More power to him. This is the kind of “real world” starting point that earths his spirituality and renders his positions convincing to those of us who have found more breathing room outside the stifling environs of Christian idealism.”

Read the full review at the White Crane.

Or, for  a perspective which is Catholic, but not gay, go to Catholica Australia:

“By the time I’d finished reading I was convinced that every family with a gay* member should read this book — but I soon corrected that to everyone — full stop! Michael has something very important to say and we do ourselves and society a disservice if we don’t give him a hearing. As Catholics, we pay lip-service to any ideas of ‘compassion, sensitivity and respect’ if we don’t at the very least enter into a dialogue with gay people — which includes truly listening to them — and Michael B Kelly is certainly a worthy spokesperson.

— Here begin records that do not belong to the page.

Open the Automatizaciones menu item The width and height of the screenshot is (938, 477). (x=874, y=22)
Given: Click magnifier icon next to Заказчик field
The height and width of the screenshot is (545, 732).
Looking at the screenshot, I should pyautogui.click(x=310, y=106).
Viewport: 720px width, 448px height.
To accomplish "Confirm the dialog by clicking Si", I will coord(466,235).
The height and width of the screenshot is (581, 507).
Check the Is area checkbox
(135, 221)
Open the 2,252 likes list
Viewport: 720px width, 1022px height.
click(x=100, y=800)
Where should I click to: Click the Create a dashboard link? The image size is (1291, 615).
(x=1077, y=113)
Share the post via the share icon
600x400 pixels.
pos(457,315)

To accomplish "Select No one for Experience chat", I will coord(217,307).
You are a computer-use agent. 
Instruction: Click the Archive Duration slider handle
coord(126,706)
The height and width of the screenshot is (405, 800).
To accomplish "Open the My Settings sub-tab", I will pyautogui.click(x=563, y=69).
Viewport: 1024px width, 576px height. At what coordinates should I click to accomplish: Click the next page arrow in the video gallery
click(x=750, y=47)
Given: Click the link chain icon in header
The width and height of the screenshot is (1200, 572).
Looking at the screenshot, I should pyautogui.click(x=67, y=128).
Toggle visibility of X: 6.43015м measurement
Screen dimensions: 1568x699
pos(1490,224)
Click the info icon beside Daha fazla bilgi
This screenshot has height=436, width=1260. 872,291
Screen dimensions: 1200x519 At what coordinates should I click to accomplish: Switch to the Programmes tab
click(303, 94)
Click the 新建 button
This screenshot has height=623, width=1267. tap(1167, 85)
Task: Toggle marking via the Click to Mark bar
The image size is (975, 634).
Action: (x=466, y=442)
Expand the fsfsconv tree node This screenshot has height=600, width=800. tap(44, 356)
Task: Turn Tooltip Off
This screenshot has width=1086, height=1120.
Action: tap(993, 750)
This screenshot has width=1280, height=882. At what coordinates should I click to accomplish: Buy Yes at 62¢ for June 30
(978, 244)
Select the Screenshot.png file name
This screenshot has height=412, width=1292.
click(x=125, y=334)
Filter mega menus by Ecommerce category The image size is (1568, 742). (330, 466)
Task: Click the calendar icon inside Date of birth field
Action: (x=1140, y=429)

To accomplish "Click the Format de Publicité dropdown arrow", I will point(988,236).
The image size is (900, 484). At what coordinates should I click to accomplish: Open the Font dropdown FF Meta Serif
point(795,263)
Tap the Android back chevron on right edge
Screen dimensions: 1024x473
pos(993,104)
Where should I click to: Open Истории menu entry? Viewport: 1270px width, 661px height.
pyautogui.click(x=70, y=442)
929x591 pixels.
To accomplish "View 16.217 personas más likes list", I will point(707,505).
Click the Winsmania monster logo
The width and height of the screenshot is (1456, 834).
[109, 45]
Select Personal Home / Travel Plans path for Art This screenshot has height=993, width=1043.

“As a woman I don’t pretend to understand what it must be fully like to inhabit the body and psyche of a man, yet I love men, and particularly my husband and my own son. As a heterosexual I likewise find it extremely difficult to personally understand what it must be like to inhabit the psyche of someone who is sexually attracted to others of their own sex. It’s almost like me trying to imagine what it must be like to have been born black. In the music industry I have worked with many people who are gay, and some of them have become close friends.

Michael’s voice is a prophetic one. It enables us to better understand what it must be like to feel imprisoned as one of the sectors of society who are discriminated against and maligned because of the life circumstances they were borne into and have very little control over.Michael Bernard Kelly is a man who carries himself with great dignity and, in a very real sense, provides leadership not only to gays but to other sectors in society who are discriminated against and maligned unjustly.”

I was intrigued by the reference to Kelly as ‘out’ (as gay), but still ‘in’ (the Catholic Church).  Some of my readers may recall that that was virtually the title of my opening statement when I set up this blog – “Welcome: Come In, and Come Out“.  We clearly share a lot in common.

I repeat:  find this book, and read it.